Despite these trials and oppositions, I saw the beauty in the vintage style words, relishing in the meticulous details and going back to cross every t and dot every i. The squiggles evolved into basic letters, and eventually something more, as we began to understand the endless jumbles of pencil marks that used to mean nothing.
Mastering cursive felt like a rite of passage, as it taught the skills required to develop your own signature that could be used to write your name on all the assignments that we had seen from the older students. By signaling that we had obtained that mode of higher knowledge, we thought that the world would finally see us as mature and wise.
Cursive has been used for generations as a means of communication and standard writing in the past, but recently it has developed into a further mode of teaching the youth fine motor skills that help improve not only their hand-eye coordination, but their standard handwriting as well.

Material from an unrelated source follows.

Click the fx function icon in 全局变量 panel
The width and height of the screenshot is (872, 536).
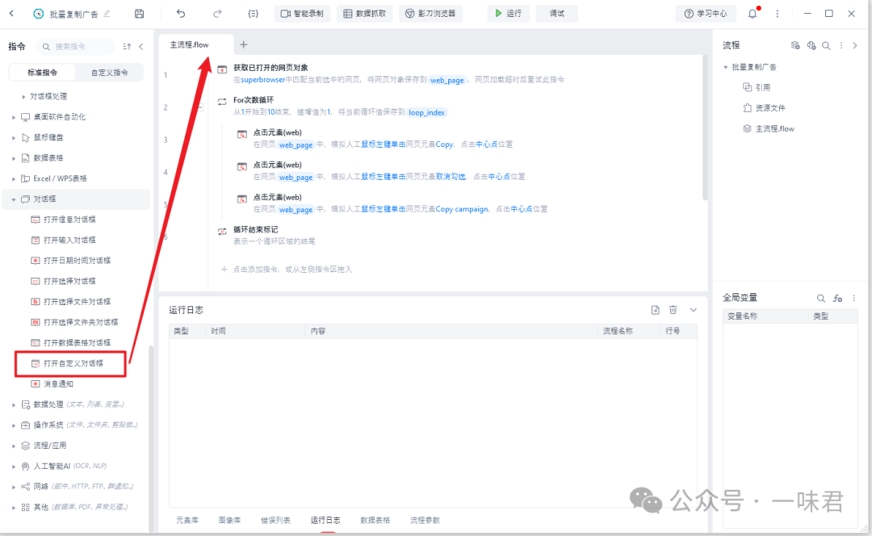[837, 297]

As my peers and I learned this sacred and complex fashion of writing, I noticed that many students chose never to use it other than signing their name on a permission slip or document. Cursive writing quickly stepped out of the spotlight and was stored in the back of our brains as young students, with it being nothing more than a skill we were briefly tested on in primary school.

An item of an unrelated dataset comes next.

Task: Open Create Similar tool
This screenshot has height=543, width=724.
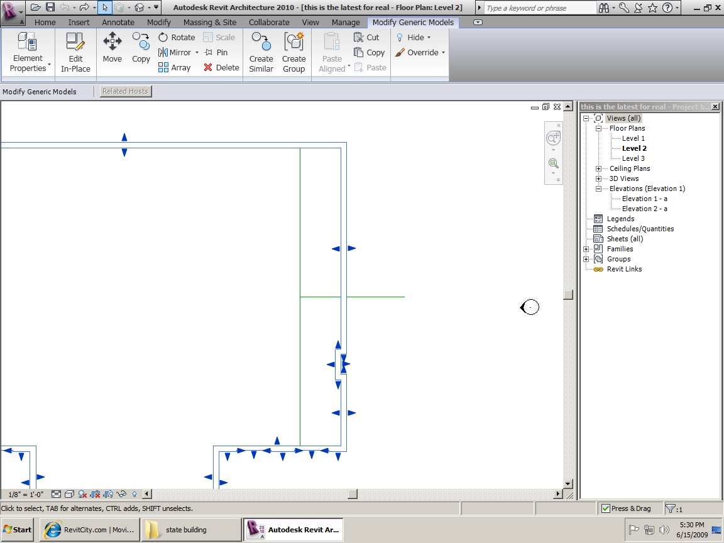Action: 261,52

Nowadays, many students claim that they no longer remember how to interpret and effectively use the cursive they learned all those years ago, struggling to read simple phrases or recall how to write a short sentence in a specific style.
The very concept that had been taught to us, stressing the importance of brain retention and memory proficiency, lost all of its meaning as the world evolved, and the disappearance of this educational opportunity has even been shown in the most recent studies from the generations who never learned cursive.
With this lack of knowledge, students missed the engagement and patience it took to master the skillset that was required, and they never stretched the limitations of their minds to comprehend something that wasn’t immediately simplified for them.
The reliance on technology that has increased in recent years has been a leading factor in the decline of cursive used in an academic and domestic setting, since kids can simply type a sentence rather than take the time to carefully write out the letters and connect the words by hand to craft a structured sentence on paper.
By not teaching the fundamental aspect of cursive and substituting it with a course on typing, the quality of students’ handiwork has decreased, especially their handwriting. This is one of the key reasons behind students struggling when having to write out notes or assignments, since they were never taught the patience or skillset to handwrite long passages in a time-effective and neat manner.
By teaching students cursive in schools, we can instill the continuation of the written word using pen to paper, doubling as a way to increase the ability of students’ fine motor skills. Presenting a new and slightly challenging informational idea to the students will help to strengthen their memory and information retention through high engagement and inclusion.
Even with a backseat in common writing practices, cursive should never go completely out of mind, because of its deep and influential presence in historical records.
The majority of the influential and critical historical documents were written in cursive, and losing the ability to read cursive will prove to be a detrimental mistake when future generations lose their sense of historical literacy and interpretation from simply not being able to read and comprehend the documents.
Learning how to read and write in cursive can open up doors to future generations, as they learn to not only decipher what happened in the past, but also develop a better mindset and understanding of literacy for the future.